For DRAM chips, advanced processes mean high energy efficiency, high capacity, and a better end-user experience. In terms of chip process technology, the current description of DRAM is different from before. Because the circuit structure is three-dimensional, linear measurement methods are no longer applicable. Instead of the previous nanometer scale, terms such as 1X, 1Y, 1Z, 1α, 1β, and 1γ have emerged to express the process.

Currently, DRAM advanced process technology has gone through four generations of 1x, 1y, 1z, and 1α. Samsung, SK Hynix, and Micron have entered the 1Xnm phase between 2016 and 2017, the 1Ynm phase between 2018 and 2019, and the 1Znm phase after 2020. The latest 1αnm is still in the 10+nm phase.

At present, major manufacturers are continuing to approach the 10nm scale.

SK Hynix: First to use HKMG process for LPDDR

On October 8, 2022, South Korea's SK Hynix took the lead and announced the start of sales of LPDDR5X (Low Power Double Data Rate 5X) mobile DRAM based on HKMG (High-K Metal Gate) technology.

Compared with the previous generation of chips, SK Hynix's new product is manufactured using the 1α process, with a 25% reduction in power consumption and a 33% increase in speed, achieving an operating speed of 8.5Gbps. It operates within the ultra-low voltage range of 1.01V to 1.12V set by the JEDEC Solid State Technology Association, ensuring the achievement of the industry's highest low-power standard.

In the DRAM industry, SK Hynix is the first to use the HKMG process for mobile DRAM.

With HKMG, a thin layer of high-k film can replace the existing SiON gate oxide layer in the transistor gate, reducing leakage current and improving chip reliability.In addition, by reducing the gate thickness, transistor miniaturization can be achieved, and the speed characteristics of transistors based on polycrystalline silicon/SiON can be improved.

SK Hynix has utilized the HKMG process to enhance performance while reducing power consumption, achieving a dual benefit and realizing active scaling and high efficiency.

Furthermore, on October 23, 2022, SK Hynix ordered the next-generation extreme ultraviolet (EUV) lithography machine with a high numerical aperture (0.55) from the lithography giant ASML, preparing for a significant undertaking. The EUV lithography machine will bring a more simplified process flow, and costs will continue to decrease as the process is further perfected.

It should be noted that, despite the use of EUV lithography machines, the LPDDR5X mobile DRAM based on HKMG technology announced by SK Hynix still belongs to the 1α node.

= = = = = = =

Short task 1
Which terms does the DRAM process text give as having emerged in place of the nanometer scale?
Short task 2
Could you carry the DRAM process text forward from its last sentence?
The records have no connection to the DRAM process text.

[Records from a pointing dataset]
= = = = = = =

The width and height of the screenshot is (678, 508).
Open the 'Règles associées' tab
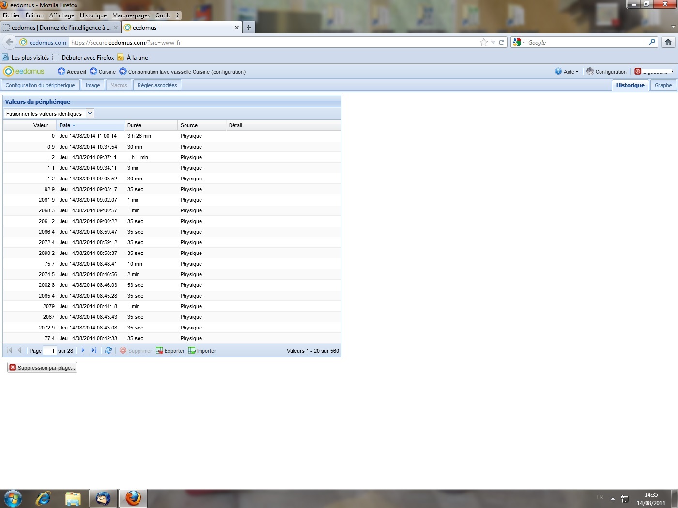pos(157,85)
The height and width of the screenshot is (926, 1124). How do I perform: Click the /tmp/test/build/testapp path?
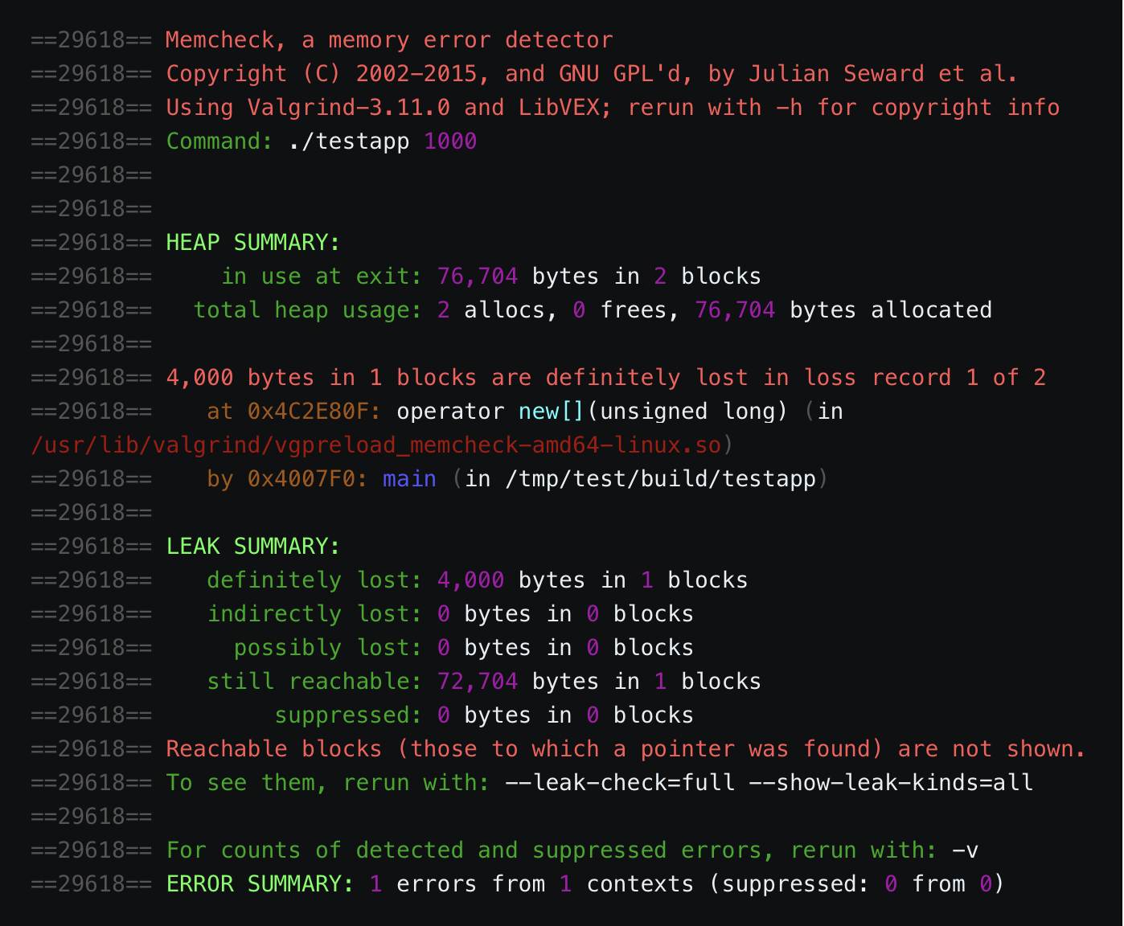[x=660, y=479]
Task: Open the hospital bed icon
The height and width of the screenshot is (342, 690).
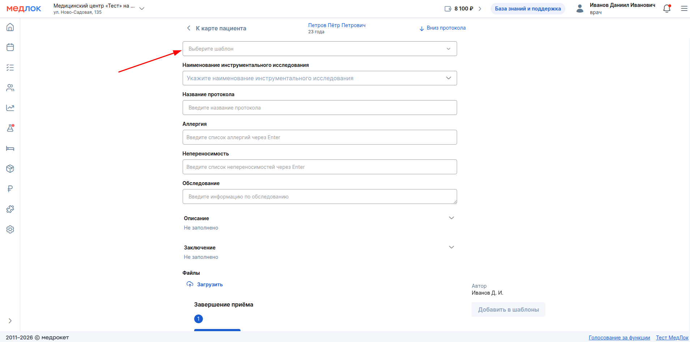Action: (x=10, y=148)
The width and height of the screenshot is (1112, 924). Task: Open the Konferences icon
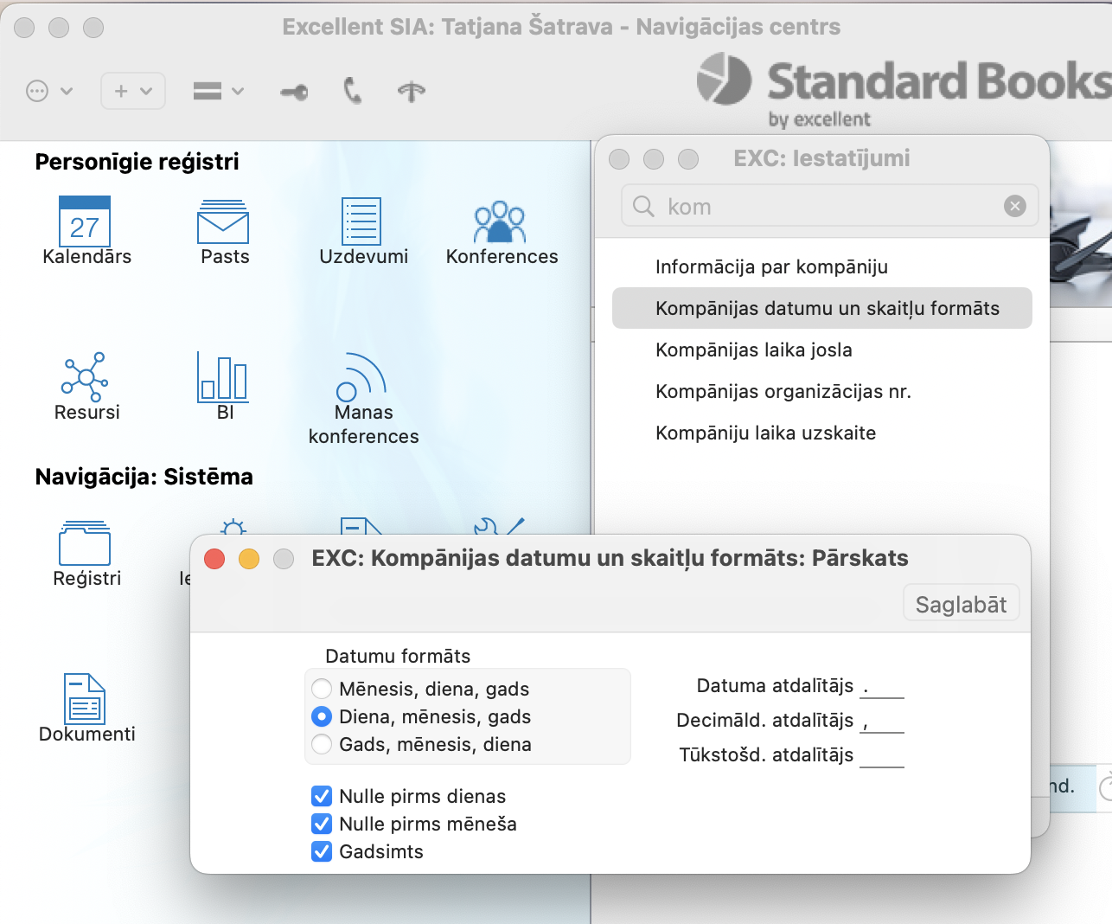[x=500, y=222]
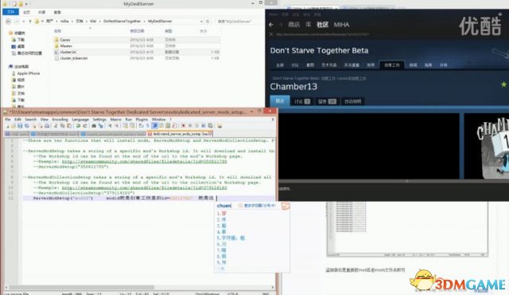
Task: Click the MIHA profile link in Steam
Action: coord(341,25)
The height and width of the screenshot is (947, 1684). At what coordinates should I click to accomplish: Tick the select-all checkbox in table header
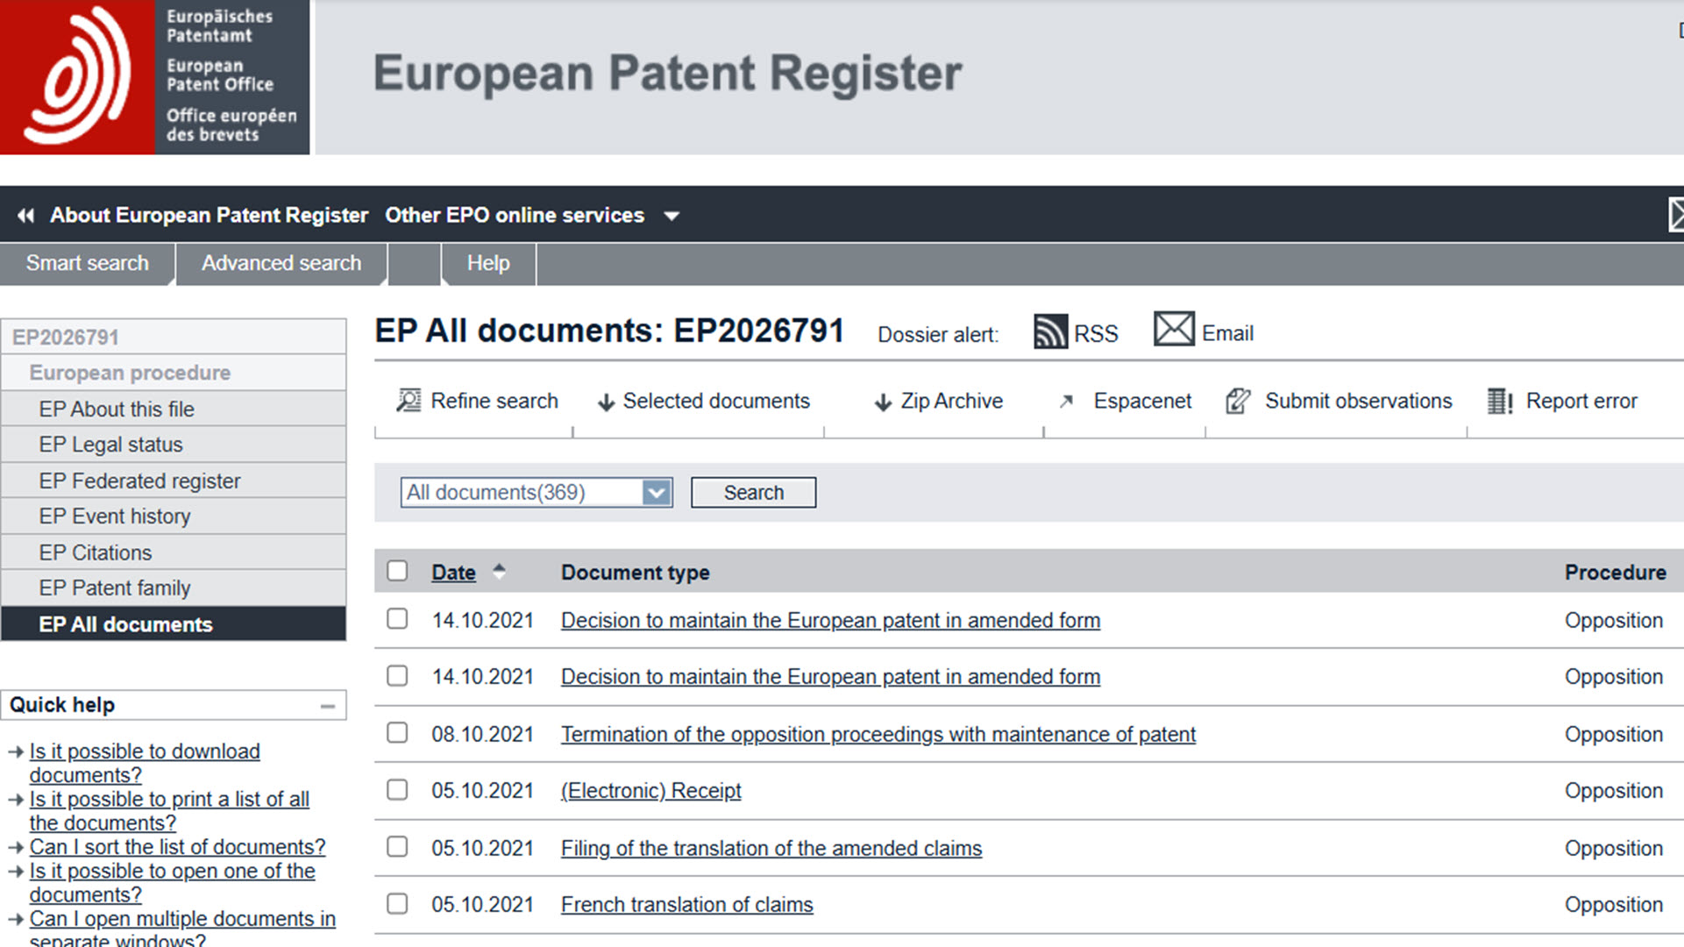tap(397, 572)
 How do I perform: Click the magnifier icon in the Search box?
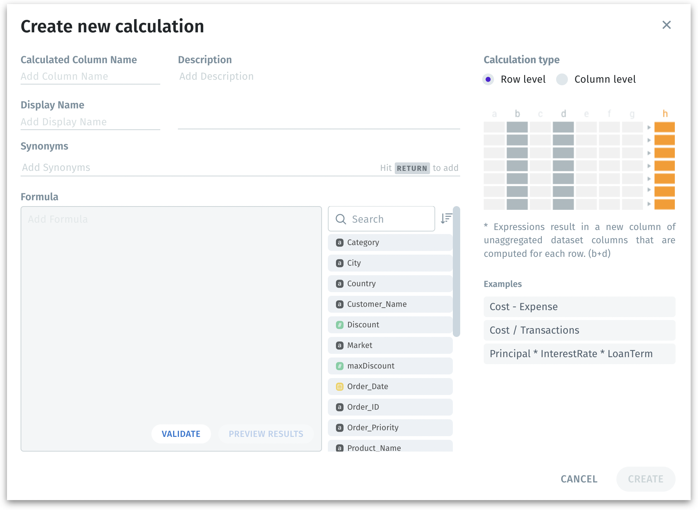point(341,219)
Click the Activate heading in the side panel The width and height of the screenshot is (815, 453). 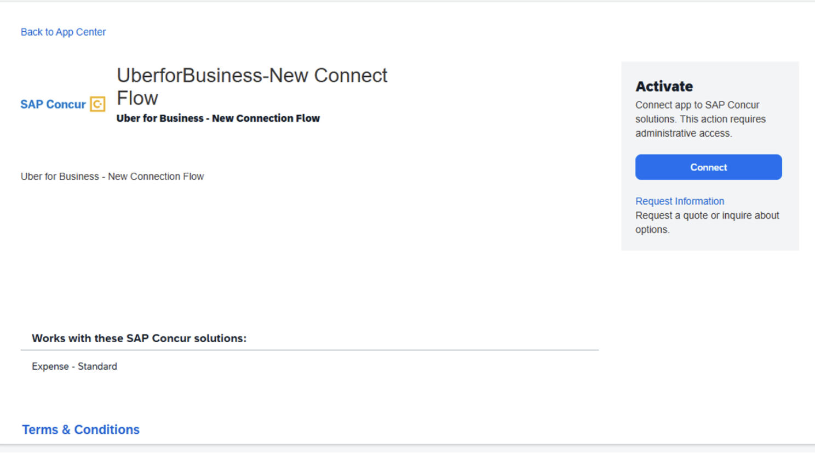(x=664, y=86)
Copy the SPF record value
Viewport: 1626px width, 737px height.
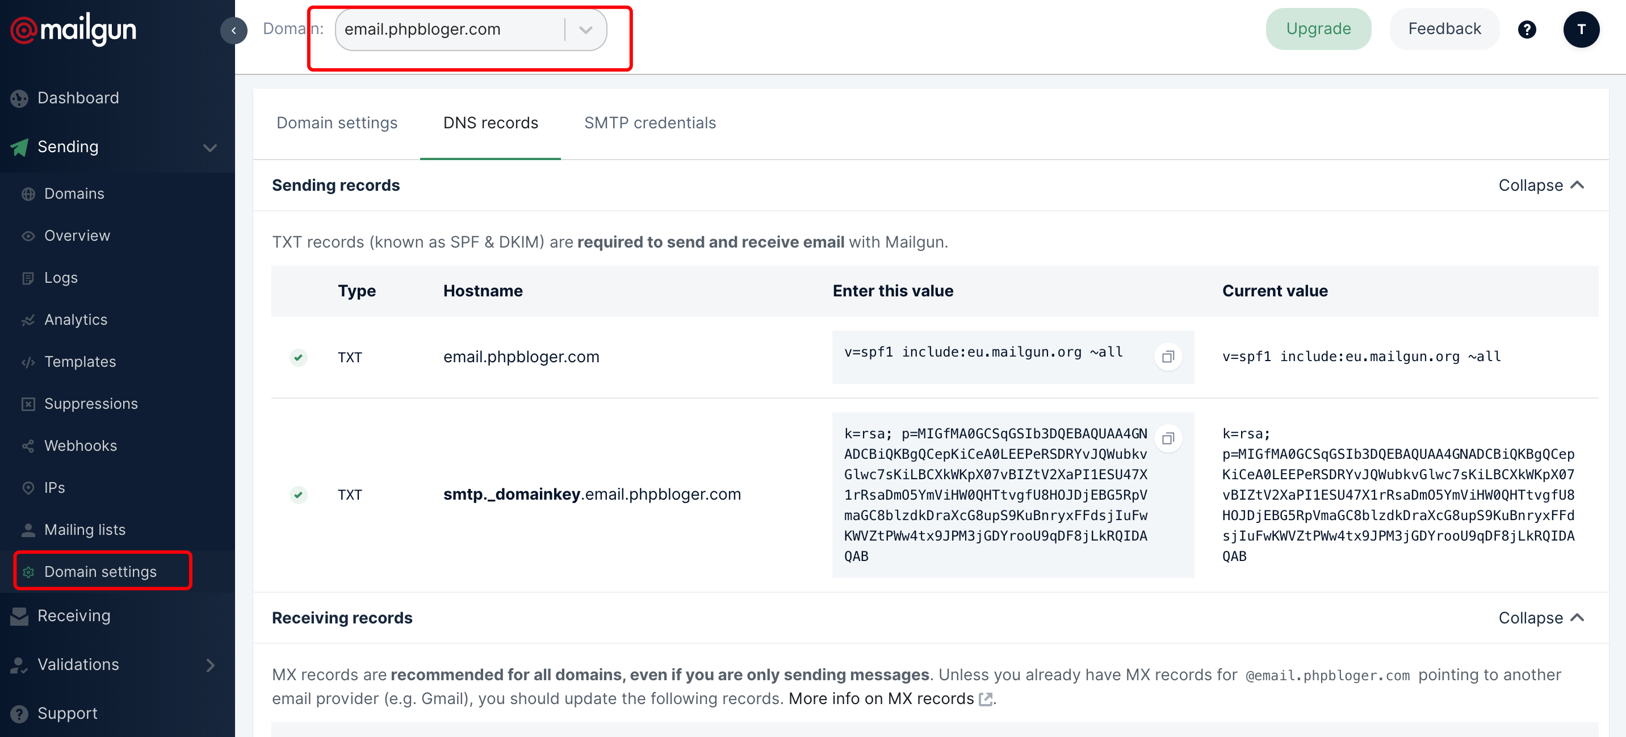point(1167,357)
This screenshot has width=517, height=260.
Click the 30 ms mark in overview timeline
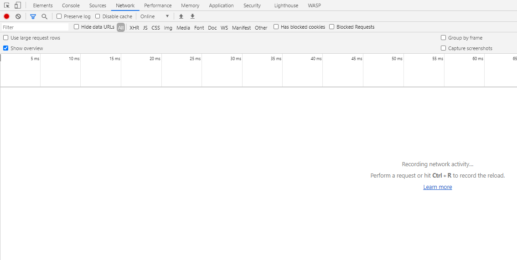click(235, 59)
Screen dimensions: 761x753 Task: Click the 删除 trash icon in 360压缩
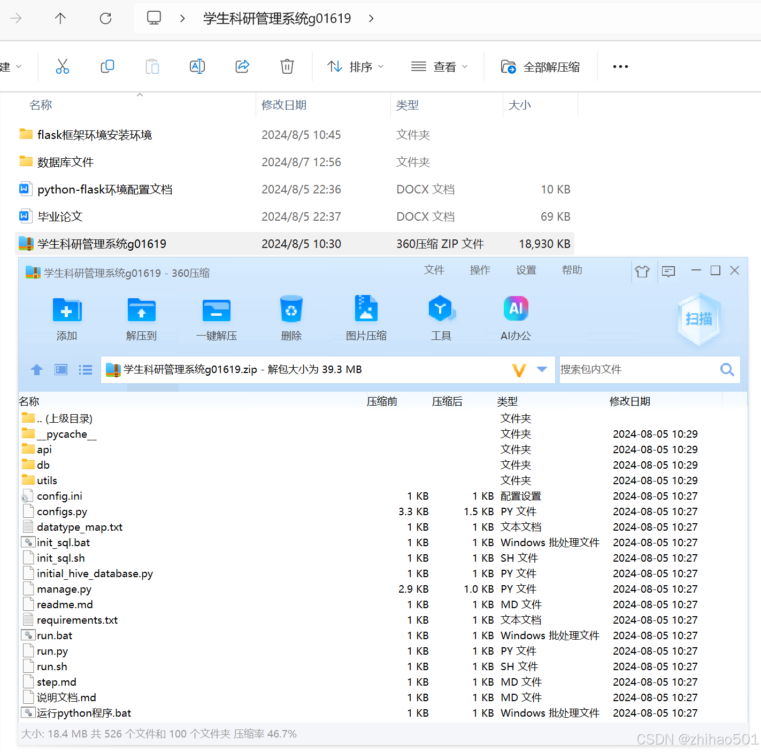pos(291,318)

= = = = = = =

Exercise output 1
1X, 1Y, 1Z, 1α, 1β, and 1γ

Exercise output 2
Samsung Electronics: Industry's fastest speed verified by Qualcomm

Following closely, on October 18, Samsung Electronics announced that its latest LPDDR5X DRAM, in cooperation with Qualcomm, has been verified at an industry-leading speed of 8.5Gbps.

It is understood that Samsung LPDDR5X adopts a 14nm process, achieving a significant increase in speed, capacity, and power consumption. Compared with the previous generation product LPDDR5, its operating speed has increased to 1.3 times, and power consumption has also been reduced by about 20%.

After optimization in cooperation with Qualcomm, the speed of LPDDR5X is stabilized at 7.5Gbps, which is still 1.2 times the speed of existing products. It is expected to be used in the next generation of smartphones to enhance the performance experience in ultra-high-resolution video recording and image recognition.

Samsung stated that the LPDDR5X memory has the advantages of low power consumption and high performance. It can not only be used in mobile phones but also has a wide range of applications in PCs, servers, and automobiles.At the Samsung Foundry Forum 2022 event held in October, Samsung also publicly disclosed its DRAM technology roadmap. According to the plan, Samsung will enter the 1β nm process phase in 2023, which is the fifth generation of 10nm-class DRAM products. To overcome the challenges of DRAM scaling beyond the 10nm range, Samsung has been developing disruptive solutions in patterning, materials, and architecture, with technologies such as high-K materials progressing smoothly.

Micron Technology: First to Launch 1β Node Process

On November 2, Micron officially launched its 1β node DRAM products and has already started sampling and testing with smartphone and chip platform partners. According to Micron, the 1β node DRAM products are now ready for mass production and will first adopt this new process technology in LPDDR5X mobile memory, with the highest speed reaching 8.5Gb/s.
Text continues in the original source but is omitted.